Debt collectors who are now attempting to collect on these mortgages may be in violation of the FDCPA, and the advisory opinion is designed to remind debt collectors under CFPB’s jurisdiction that FDCPA and Regulation F bar them from attempting to collect a time-barred debt; and that this applies even if the collector is not aware that the debt they’re seeking to collect on is time-barred.
In appropriate instances, the CFPB says it will coordinate with state attorneys general to take action against institutions that are believed to be in violation of the FDCPA and Regulation F. The Bureau says it will be “monitoring the debt collection market for violations related to time-barred mortgages as well as to time-barred non-mortgage debt.”

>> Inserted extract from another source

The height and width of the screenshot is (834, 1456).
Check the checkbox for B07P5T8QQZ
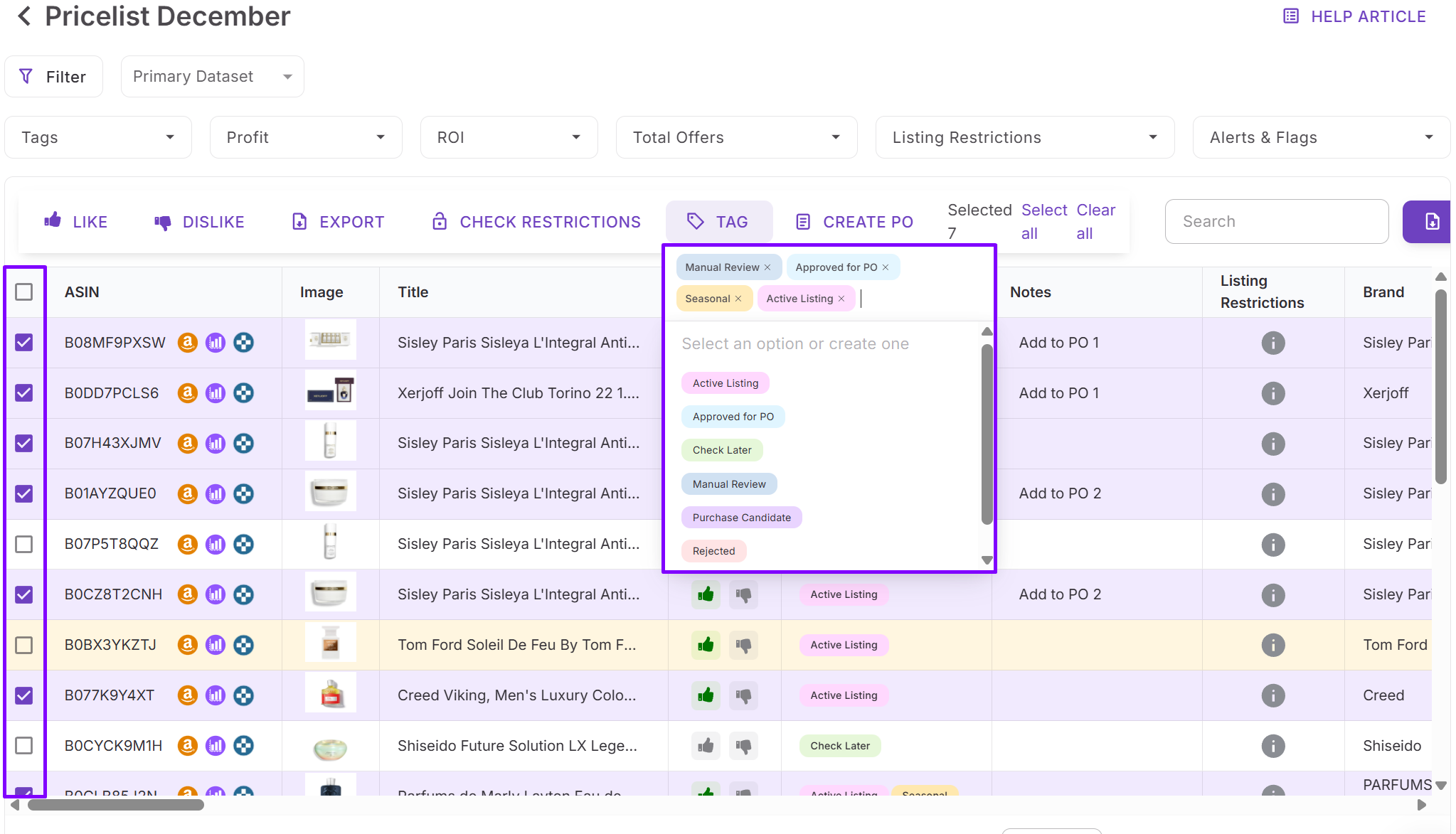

In an event announcing the guidance, Director Chopra was joined by New York State Attorney General Letitia James, representatives from the congressional offices of Sen. Chuck Schumer and Rep. Hakeem Jeffries, and an impacted New York mortgage-holder.
“Brooklyn is my home and it’s a beautiful borough,” James said. “But it’s also one of the national epicenters of this zombie second mortgage crisis. This issue is of great concern to me personally and to my office.”
Director Chopra also emphasized the intent of the new guidance in his own remarks.
“Debt collectors subject to this law cannot use — or threaten to use — judicial processes, such as foreclosure actions to collect the debt,” Chopra said. “And in most states, foreclosure actions are indeed subject to a statute of limitations, like here in New York. This means that for many zombie mortgages, the statutes of limitations have passed.”
Chopra reiterated that when a debt collector threatens, or actually sues, to collect a time-barred debt, including threatening the borrower with foreclosure, they may be breaking the law.
“Debt collectors do not get to claim ignorance of the law or ignorance of the debt’s age if the statute of limitations has expired,” he said.